→ **WHAT IS EXPECTED**
Continue the forum post about the turkey hunt, picking up right after its last sentence.

→ **PAGE EXTRACT**

>>

# got a little lucky....



## shaun larsen (Aug 5, 2011)

when i put in for turkeys this year, i had a pretty good idea that i would be hunting the LE season this year. with 5 points, it should be a given! ( pretty sad when it takes more time to draw a turkey tag in this state than it does a LE elk tag :roll: ). draw results come back 'successful', and the scouting began. i had several locations i was watching, but had a hard time deciding where i was going to hunt opening day. at midnight last night, i finally decided on where to go. its was a place i knew had some birds in it, but hadnt seen one yet during all my scouting. when the alarm went off at 415, i look out side to see a down pour. went back to bed and decided to make today more of a scouting trip and hit the hills when it was light. at 745, i parked the truck and headed to the spot. with the wind, snow and rain, i didnt expect to see or hear anything. but you cant kill them sitting at home! when i had hiked almost to where i wanted to be, i immediately started seeing turkey sign and actually bumped a few birds. we sat and listen for a bit and heard a bird gobble not too far off. after a quick conversation with my buddy, we put together a plan and set up. long story short, a picture perfect senario unfolded. had him in full strutt at less than 20 yards when i clicked saftey off and sent him to the big roost tree in the sky!

<<

→ **SUPPLIED INFORMATION**
>>

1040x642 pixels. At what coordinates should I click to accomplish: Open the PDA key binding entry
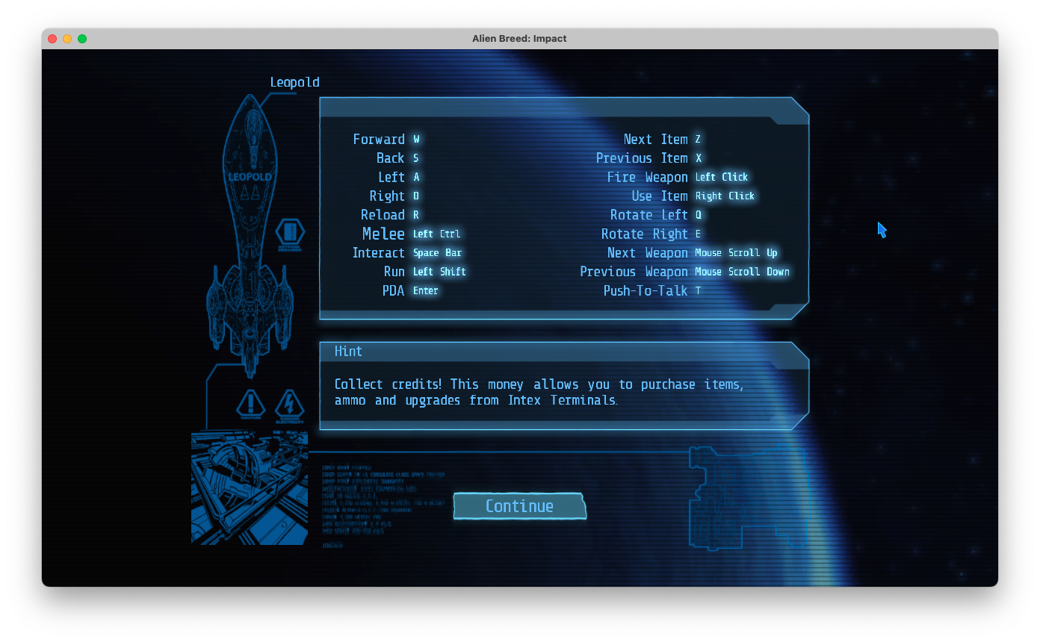pyautogui.click(x=410, y=290)
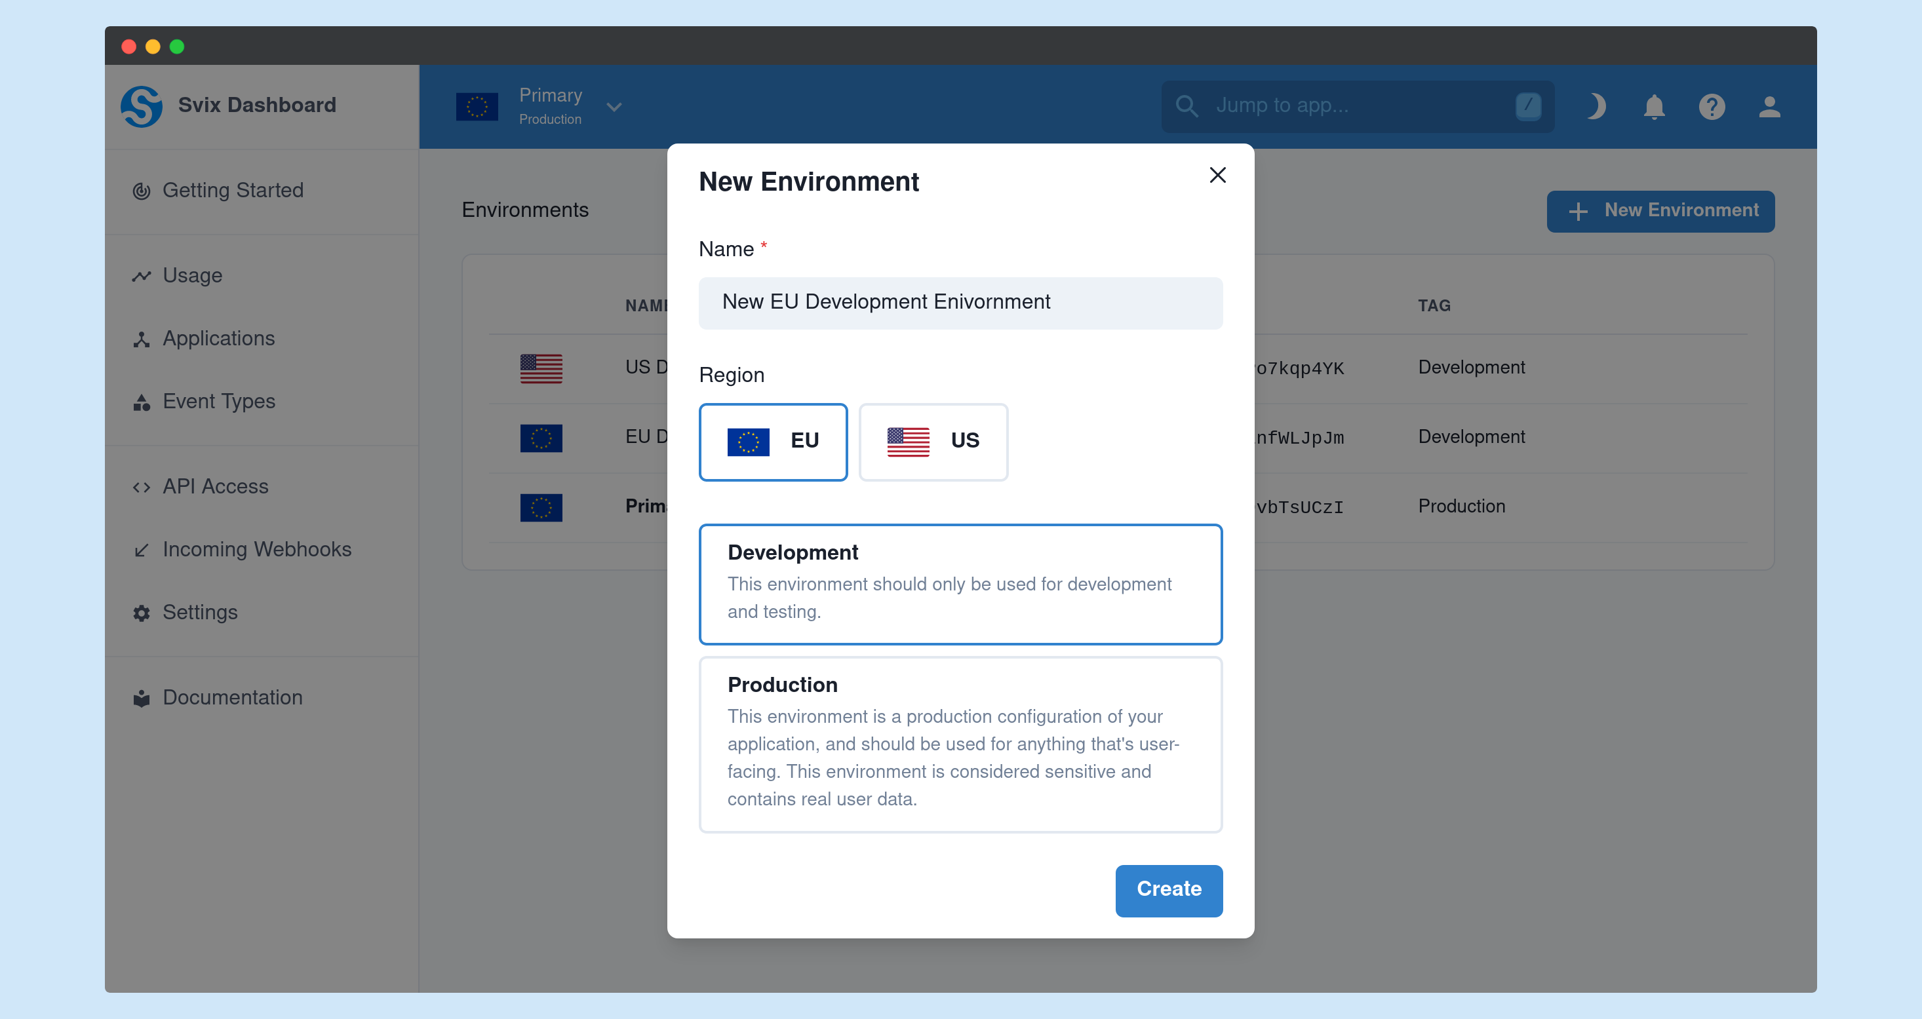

<<

→ **EXPECTED ANSWER**
didnt take alot of glory photos due to a camera battery malfunction, but got a few on the phone. hes not the biggest bird, but definitely a trophy in my book. 9" beard and 3/4" spurs.
































it was a short hunt, but a great one none the less!! already lookin forward to the next LE turkey hunt! (lets hope its not another 5 years away  )


----------



## Packfish (Oct 30, 2007)

Nice


----------



## gooseblaster (Sep 2, 2009)

Good looking bird!


----------



## proutdoors (Sep 24, 2007)

Nice!


----------



## TEX-O-BOB (Sep 12, 2007)

Atta kid.


----------



## amadkau (Sep 7, 2011)

Way to go. It's awesome when things fall into place like that. I'm hoping for the same in a couple of weeks.


----------



## Huge29 (Sep 17, 2007)

Very nice, congrats!


----------



## Bears Butt (Sep 12, 2007)

Excellent! Good going!


----------



## AF CYN (Mar 19, 2009)

Great bird and you got to sleep in!


----------



## wyogoob (Sep 7, 2007)

CONGRATS!!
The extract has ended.